An illustration of a potential climate service product for the wheat sector based on categorical events (terciles, in our case) is presented in Fig. 6. It shows the calibrated forecast of multi-annual averaged SPEI6 (Fig. 6a) and HMDI3 (Fig. 6b) for the hindcast period 2014–2018 initialized in November 2013 along with the corresponding observational values (Fig. 6c, d). In addition, we display the time series of the multi-annual predictions produced for each period and the correspondence between predictions and reanalysis over three durum wheat harvesting areas in Italy: Jesi (Fig. 6e, f), Ravenna (Supplementary Fig. 17a, b) and Foggia (Supplementary Fig. 17c, d). The three locations are selected by choosing the grid point in which each of the region falls. These areas were identified by the stakeholders in the EU H2020-MED-GOLD project to be among the leading regions used for the production of durum wheat in Italy and have also become, along with rest of the Mediterranean regions, prone to increasing temperatures and more frequent and intense extreme events such as droughts and heatwaves3. Figures 6a–d presents the predicted likelihood map (in %) of the most likely tercile (labeled as below-normal, normal and above-normal) of observed drought and heatwave occurrences using the indices corresponding to the wheat harvesting season (Supplementary Fig. 1) and for the regions where calibrated forecasts return positive FRPSS. Darker shades of brown (blue), yellow and green (red) correspond to a higher probability of occurrence of the event falling into the lower, middle, and upper tercile category of SPEI6 (HMDI3), respectively. The decadal predictions for both indices show an increase in drought (below-normal category) and heatwave (above-normal category) events over most of the wheat-growing regions prior to the harvest months for the period 2014–2018. Comparing Fig. 6a, c with Fig. 6b, d, we found a good agreement between forecasted and observed SPEI6 and HMDI3.
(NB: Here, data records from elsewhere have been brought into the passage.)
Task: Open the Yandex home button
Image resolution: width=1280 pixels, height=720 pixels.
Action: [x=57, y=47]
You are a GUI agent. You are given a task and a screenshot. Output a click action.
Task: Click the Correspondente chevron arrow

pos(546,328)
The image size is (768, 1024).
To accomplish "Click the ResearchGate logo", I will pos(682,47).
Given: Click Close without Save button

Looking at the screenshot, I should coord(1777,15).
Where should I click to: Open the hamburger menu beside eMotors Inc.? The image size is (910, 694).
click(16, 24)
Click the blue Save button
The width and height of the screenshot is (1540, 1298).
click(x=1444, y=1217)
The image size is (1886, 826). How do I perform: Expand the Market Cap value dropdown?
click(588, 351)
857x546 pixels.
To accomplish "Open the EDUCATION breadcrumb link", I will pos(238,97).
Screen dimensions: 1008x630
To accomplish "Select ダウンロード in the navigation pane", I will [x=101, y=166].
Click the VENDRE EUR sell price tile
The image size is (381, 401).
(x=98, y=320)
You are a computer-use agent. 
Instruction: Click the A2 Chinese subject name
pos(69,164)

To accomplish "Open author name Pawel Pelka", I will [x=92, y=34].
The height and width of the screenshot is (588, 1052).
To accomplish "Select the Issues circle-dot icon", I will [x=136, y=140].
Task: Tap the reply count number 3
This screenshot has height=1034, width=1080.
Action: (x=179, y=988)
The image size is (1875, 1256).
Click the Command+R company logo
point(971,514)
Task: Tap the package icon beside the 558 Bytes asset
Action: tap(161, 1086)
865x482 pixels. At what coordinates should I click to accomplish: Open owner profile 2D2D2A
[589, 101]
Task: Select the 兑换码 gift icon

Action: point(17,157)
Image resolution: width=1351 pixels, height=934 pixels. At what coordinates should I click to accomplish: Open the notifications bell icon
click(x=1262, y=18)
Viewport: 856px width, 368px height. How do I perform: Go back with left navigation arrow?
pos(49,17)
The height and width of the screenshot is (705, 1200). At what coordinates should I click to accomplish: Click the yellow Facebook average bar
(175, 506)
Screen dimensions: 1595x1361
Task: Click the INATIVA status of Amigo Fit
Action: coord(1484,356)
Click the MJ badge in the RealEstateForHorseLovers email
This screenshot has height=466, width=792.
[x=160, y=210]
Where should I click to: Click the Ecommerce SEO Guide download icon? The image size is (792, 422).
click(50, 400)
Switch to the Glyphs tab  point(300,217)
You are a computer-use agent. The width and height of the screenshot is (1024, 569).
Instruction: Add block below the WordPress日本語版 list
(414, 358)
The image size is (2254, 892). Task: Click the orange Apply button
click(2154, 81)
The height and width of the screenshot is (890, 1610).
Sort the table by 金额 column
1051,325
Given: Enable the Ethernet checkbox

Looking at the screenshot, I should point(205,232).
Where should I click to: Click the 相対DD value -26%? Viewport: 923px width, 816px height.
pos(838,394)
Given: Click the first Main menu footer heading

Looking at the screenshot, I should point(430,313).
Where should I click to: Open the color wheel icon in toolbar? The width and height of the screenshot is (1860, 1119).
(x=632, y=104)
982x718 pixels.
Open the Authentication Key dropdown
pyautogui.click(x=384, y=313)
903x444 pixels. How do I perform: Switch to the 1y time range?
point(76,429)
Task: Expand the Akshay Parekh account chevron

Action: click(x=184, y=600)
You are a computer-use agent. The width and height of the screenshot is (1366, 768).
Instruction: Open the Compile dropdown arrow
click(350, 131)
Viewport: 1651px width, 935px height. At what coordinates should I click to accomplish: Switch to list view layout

Multi-annual calibrated forecasts using decadal prediction (in gray) for SPEI6 and HMDI3 along with the observed values (in black) for the years 1961–2013 are presented in Fig. 6e and 6f over Jesi, Italy. It communicates probabilistic decadal forecasts in an intuitive way by issuing probabilities using the available ensemble member forecasts. Regarding SPEI6, we found the forecast to be able to predict the transition between the wet and dry conditions and to capture the slow variability of the observed drought conditions over Jesi (Fig. 6e). On the other hand, HMDI3 tends to show an increase in the heat stress events from the early 1990’s (the positive trend in Fig. 6f, with more events at the above-normal category), as found in the observation.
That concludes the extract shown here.